Below are some records. Reproduce them exactly from their first line through the line with "Task: Click the Past year filter label text", inclusive.

▸ GIVEN DATA:
▬▬▬▬▬▬▬▬▬▬
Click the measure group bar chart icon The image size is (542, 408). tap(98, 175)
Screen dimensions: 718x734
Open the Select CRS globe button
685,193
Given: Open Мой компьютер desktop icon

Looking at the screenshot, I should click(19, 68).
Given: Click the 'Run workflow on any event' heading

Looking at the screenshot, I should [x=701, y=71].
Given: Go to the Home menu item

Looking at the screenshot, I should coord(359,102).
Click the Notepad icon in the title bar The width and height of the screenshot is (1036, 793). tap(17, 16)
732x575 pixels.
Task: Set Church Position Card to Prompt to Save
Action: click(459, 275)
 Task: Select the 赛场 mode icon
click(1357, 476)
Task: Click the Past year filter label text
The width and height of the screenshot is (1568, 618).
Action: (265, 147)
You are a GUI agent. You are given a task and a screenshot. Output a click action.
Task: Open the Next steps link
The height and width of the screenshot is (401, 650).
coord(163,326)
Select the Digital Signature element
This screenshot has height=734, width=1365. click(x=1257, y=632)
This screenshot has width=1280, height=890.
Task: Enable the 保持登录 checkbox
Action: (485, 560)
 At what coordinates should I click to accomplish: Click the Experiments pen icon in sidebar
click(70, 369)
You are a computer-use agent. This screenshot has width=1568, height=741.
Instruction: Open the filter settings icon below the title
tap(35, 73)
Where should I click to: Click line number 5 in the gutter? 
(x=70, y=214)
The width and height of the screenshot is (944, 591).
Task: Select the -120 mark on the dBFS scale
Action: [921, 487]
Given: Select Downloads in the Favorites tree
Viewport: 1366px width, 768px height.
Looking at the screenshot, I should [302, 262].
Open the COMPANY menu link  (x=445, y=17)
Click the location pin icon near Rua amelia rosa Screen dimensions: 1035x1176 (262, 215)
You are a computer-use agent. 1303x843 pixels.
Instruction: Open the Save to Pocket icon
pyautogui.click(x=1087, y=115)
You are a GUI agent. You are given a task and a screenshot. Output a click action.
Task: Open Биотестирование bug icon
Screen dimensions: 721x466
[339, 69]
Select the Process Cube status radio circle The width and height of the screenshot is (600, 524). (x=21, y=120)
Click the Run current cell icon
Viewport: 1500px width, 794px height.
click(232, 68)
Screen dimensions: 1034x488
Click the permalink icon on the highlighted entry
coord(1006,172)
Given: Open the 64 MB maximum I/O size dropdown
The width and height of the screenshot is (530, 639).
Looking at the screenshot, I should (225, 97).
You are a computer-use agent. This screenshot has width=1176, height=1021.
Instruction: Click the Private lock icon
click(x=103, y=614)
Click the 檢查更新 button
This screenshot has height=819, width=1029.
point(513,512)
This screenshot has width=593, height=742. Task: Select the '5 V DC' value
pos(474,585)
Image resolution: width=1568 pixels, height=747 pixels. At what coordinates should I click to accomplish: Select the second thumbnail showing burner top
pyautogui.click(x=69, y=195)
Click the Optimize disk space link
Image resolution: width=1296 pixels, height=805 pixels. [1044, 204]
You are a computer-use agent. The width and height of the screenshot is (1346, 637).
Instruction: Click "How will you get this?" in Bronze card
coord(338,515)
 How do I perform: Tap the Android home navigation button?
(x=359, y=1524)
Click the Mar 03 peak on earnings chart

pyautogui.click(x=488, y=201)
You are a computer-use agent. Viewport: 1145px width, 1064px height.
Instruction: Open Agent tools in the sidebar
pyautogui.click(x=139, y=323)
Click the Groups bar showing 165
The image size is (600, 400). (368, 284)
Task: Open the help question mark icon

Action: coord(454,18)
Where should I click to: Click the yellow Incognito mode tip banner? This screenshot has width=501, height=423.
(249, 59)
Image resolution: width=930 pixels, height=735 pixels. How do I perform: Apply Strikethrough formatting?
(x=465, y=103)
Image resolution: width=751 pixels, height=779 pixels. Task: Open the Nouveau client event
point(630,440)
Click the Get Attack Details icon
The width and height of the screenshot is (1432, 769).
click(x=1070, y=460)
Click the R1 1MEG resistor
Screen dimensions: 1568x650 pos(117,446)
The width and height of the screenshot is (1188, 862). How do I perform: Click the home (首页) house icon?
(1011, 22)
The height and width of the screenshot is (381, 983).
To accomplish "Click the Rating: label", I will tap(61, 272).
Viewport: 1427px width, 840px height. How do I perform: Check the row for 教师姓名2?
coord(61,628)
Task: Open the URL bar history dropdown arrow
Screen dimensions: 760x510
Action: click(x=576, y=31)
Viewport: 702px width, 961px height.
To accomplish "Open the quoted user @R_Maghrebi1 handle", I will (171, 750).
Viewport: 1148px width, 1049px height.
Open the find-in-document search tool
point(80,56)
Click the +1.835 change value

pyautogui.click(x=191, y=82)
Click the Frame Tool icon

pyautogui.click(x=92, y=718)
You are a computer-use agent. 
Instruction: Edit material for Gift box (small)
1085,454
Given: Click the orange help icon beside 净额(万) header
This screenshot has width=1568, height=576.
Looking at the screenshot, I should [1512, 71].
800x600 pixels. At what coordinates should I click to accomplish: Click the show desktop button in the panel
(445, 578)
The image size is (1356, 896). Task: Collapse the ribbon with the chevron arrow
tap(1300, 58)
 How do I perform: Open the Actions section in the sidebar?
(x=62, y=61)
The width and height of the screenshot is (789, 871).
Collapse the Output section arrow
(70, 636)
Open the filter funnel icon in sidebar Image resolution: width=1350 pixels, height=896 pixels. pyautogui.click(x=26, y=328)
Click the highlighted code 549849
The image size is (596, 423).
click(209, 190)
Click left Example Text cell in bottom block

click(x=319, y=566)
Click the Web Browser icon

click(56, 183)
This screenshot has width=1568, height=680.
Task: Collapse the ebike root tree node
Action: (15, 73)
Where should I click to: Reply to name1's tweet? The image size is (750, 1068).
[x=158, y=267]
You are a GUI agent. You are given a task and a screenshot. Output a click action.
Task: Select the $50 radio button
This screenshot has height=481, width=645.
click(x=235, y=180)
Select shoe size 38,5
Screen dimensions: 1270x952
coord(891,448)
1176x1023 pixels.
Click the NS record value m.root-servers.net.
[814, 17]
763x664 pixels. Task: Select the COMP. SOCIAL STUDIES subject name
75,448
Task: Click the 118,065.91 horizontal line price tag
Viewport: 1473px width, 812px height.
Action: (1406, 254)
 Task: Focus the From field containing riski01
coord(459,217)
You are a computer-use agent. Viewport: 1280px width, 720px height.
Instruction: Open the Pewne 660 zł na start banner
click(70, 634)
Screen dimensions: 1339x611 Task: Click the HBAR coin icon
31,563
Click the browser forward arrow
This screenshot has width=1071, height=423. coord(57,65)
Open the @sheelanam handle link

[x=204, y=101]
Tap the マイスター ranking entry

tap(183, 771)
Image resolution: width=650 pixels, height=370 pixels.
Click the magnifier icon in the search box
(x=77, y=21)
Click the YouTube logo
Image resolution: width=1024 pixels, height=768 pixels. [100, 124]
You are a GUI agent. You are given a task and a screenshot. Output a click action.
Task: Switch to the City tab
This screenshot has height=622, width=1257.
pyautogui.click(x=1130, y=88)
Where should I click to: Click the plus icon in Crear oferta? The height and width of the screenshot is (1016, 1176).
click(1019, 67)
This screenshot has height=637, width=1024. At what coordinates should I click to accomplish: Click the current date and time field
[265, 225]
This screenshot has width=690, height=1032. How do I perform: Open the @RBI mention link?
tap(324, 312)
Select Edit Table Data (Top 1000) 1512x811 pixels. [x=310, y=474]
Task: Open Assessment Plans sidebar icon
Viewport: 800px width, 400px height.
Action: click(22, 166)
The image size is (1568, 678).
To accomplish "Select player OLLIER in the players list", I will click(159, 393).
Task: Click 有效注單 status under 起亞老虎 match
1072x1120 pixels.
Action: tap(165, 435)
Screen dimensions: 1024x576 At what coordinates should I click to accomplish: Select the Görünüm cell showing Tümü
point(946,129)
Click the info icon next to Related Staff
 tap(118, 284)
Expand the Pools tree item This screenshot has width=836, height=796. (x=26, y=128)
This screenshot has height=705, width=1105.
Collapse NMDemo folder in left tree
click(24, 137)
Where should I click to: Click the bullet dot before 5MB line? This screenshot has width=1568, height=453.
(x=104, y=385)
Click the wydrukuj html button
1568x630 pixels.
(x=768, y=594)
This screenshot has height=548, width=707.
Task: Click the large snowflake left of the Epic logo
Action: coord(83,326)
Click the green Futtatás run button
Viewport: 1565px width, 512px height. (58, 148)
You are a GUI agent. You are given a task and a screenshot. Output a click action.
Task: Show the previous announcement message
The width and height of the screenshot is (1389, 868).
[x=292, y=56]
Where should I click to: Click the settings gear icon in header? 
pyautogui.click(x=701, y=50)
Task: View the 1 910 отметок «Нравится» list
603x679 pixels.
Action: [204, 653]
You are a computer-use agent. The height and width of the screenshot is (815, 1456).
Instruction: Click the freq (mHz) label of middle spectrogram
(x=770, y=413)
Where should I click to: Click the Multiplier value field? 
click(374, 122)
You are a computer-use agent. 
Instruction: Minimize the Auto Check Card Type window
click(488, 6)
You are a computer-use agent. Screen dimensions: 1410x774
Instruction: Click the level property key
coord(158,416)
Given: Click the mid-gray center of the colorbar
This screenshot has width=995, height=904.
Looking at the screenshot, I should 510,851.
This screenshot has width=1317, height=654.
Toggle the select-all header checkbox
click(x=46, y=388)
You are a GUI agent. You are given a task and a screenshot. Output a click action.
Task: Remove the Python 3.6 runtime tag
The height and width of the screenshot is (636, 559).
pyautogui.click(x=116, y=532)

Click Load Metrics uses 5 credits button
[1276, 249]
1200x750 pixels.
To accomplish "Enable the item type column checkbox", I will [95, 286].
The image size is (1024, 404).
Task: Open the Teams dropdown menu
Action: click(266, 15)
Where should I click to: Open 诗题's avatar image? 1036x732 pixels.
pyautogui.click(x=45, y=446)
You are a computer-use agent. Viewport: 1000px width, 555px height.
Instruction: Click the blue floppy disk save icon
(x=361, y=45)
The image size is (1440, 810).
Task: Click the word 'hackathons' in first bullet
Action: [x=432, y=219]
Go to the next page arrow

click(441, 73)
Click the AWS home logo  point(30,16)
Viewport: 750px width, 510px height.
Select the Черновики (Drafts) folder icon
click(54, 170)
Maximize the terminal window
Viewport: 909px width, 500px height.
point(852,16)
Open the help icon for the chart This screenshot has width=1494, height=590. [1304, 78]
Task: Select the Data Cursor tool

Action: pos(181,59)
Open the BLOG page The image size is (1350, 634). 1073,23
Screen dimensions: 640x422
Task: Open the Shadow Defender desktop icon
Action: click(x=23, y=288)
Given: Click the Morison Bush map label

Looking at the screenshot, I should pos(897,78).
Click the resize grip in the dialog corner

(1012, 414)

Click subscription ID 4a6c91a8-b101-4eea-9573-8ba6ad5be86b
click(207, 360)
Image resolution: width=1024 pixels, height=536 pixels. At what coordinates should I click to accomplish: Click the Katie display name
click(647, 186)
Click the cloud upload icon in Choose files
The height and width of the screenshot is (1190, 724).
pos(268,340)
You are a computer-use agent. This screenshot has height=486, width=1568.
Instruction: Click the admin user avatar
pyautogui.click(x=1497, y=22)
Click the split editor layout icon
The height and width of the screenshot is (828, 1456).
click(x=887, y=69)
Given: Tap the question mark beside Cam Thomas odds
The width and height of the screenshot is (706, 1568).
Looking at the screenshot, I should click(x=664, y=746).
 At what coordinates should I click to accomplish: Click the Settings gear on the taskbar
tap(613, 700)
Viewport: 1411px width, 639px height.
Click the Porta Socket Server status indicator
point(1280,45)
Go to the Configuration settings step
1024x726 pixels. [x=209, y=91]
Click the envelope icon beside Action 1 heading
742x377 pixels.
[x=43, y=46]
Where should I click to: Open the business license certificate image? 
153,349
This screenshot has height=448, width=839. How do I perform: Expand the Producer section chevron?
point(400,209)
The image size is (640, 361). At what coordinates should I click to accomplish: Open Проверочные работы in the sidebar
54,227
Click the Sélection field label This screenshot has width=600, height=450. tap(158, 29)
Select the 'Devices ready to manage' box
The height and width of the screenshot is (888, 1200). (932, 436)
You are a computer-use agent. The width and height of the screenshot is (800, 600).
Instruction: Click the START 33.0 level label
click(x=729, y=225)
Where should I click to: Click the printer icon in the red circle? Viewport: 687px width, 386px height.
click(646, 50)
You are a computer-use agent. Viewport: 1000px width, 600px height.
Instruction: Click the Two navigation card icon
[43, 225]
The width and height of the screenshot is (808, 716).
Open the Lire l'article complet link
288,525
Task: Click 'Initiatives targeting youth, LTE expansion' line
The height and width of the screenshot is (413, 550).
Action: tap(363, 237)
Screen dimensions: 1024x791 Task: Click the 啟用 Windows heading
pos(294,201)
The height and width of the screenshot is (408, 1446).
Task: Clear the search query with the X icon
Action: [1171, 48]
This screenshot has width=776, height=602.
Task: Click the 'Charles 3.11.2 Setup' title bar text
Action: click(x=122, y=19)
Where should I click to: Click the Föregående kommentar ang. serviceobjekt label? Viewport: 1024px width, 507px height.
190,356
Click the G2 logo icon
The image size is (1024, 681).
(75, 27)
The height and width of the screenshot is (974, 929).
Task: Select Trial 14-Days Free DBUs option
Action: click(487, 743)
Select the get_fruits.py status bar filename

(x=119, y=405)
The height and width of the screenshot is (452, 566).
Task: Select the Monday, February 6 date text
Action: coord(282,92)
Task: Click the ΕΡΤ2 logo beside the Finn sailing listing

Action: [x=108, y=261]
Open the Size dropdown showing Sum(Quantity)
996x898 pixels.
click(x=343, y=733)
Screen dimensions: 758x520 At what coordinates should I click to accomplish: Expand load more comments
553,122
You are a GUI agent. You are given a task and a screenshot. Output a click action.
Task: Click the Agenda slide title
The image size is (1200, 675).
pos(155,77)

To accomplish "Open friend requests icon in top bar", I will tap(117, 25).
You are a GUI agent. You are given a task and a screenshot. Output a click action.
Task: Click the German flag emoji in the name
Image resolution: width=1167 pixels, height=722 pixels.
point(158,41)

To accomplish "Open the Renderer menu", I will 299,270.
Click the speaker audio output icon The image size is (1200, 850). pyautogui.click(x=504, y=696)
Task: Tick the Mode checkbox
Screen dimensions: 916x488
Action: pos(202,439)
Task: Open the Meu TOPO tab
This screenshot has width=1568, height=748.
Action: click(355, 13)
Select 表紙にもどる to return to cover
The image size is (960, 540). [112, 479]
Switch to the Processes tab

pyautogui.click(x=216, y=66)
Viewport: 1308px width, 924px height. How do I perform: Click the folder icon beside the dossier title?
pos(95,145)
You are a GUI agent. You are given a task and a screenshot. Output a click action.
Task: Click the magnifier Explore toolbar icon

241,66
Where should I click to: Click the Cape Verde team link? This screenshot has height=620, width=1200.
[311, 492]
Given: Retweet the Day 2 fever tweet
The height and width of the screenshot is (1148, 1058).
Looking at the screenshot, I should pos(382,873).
▬▬▬▬▬▬▬▬▬▬
▸ RESPONSE AREA:
Click the measure group bar chart icon The image size is (542, 408). tap(98, 175)
Screen dimensions: 718x734
Open the Select CRS globe button
685,193
Given: Open Мой компьютер desktop icon

Looking at the screenshot, I should click(19, 68).
Given: Click the 'Run workflow on any event' heading

Looking at the screenshot, I should [x=701, y=71].
Given: Go to the Home menu item

Looking at the screenshot, I should coord(359,102).
Click the Notepad icon in the title bar The width and height of the screenshot is (1036, 793). tap(17, 16)
732x575 pixels.
Task: Set Church Position Card to Prompt to Save
Action: click(459, 275)
 Task: Select the 赛场 mode icon
click(1357, 476)
Task: Click the Past year filter label text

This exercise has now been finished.